** Opening Dataset entries block **
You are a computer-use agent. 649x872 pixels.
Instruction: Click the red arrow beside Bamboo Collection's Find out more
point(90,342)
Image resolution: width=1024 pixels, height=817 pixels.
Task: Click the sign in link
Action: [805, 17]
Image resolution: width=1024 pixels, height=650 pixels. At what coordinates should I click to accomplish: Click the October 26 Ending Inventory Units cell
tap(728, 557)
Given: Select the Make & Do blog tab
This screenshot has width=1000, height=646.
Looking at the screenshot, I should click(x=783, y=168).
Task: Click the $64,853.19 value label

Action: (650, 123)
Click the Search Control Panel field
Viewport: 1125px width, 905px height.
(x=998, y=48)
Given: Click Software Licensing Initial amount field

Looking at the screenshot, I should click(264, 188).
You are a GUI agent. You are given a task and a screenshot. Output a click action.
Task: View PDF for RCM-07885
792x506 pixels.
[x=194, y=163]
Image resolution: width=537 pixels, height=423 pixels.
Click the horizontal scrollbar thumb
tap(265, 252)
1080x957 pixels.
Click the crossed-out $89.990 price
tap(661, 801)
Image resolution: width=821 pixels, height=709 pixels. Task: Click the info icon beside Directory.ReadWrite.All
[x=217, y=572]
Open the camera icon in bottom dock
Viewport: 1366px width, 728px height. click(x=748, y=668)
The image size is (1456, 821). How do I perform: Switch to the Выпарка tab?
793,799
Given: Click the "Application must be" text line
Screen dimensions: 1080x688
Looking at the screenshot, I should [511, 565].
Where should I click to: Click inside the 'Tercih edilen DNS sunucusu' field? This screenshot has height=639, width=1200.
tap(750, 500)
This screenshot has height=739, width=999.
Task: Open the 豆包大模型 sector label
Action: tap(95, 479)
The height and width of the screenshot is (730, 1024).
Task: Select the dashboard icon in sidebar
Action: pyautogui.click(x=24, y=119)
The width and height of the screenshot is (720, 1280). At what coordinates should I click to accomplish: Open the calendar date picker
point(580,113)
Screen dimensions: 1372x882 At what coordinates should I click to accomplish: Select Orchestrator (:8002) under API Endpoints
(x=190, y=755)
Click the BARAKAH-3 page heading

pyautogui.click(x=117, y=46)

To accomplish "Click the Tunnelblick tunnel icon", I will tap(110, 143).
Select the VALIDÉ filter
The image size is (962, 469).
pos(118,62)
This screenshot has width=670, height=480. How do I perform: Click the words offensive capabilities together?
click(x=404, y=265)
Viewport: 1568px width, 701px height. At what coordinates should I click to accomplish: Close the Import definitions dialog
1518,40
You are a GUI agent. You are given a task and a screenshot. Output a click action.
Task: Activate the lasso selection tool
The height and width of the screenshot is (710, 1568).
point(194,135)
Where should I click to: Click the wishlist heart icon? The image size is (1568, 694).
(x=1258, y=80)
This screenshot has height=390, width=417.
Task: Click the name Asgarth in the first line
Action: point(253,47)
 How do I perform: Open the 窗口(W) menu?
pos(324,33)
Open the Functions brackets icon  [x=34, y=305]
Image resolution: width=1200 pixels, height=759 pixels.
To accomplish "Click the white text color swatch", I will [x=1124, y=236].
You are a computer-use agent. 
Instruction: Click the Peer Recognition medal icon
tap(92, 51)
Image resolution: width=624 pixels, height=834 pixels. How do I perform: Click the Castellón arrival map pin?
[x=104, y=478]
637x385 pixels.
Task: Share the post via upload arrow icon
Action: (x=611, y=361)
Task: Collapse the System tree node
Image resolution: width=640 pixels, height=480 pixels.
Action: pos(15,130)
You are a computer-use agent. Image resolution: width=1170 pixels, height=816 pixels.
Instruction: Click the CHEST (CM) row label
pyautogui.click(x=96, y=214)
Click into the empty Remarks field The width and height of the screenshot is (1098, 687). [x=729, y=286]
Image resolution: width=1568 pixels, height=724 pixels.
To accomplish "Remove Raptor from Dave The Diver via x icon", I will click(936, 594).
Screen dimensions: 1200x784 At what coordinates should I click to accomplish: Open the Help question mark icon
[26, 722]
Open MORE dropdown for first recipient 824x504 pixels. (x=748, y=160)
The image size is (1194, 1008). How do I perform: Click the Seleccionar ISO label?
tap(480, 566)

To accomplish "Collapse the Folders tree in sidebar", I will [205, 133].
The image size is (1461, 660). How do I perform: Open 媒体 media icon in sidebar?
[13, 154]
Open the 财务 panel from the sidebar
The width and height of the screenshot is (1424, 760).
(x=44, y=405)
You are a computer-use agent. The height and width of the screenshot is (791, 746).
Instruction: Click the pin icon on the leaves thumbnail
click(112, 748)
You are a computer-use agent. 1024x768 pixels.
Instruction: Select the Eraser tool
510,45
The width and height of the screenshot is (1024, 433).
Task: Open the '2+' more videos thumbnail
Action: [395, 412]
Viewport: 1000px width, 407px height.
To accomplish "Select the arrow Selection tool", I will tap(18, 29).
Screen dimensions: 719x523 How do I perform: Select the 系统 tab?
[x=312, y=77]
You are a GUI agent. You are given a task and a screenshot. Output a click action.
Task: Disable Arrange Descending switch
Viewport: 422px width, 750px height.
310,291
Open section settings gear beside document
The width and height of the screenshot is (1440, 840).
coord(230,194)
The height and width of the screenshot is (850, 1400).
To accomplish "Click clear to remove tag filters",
** Closing Dataset entries block **
_Task requirements:_ Only lines with the word "tree" are needed. Copy them from the preceding records.

_The completed task:_
Task: Collapse the System tree node
To accomplish "Collapse the Folders tree in sidebar", I will [205, 133].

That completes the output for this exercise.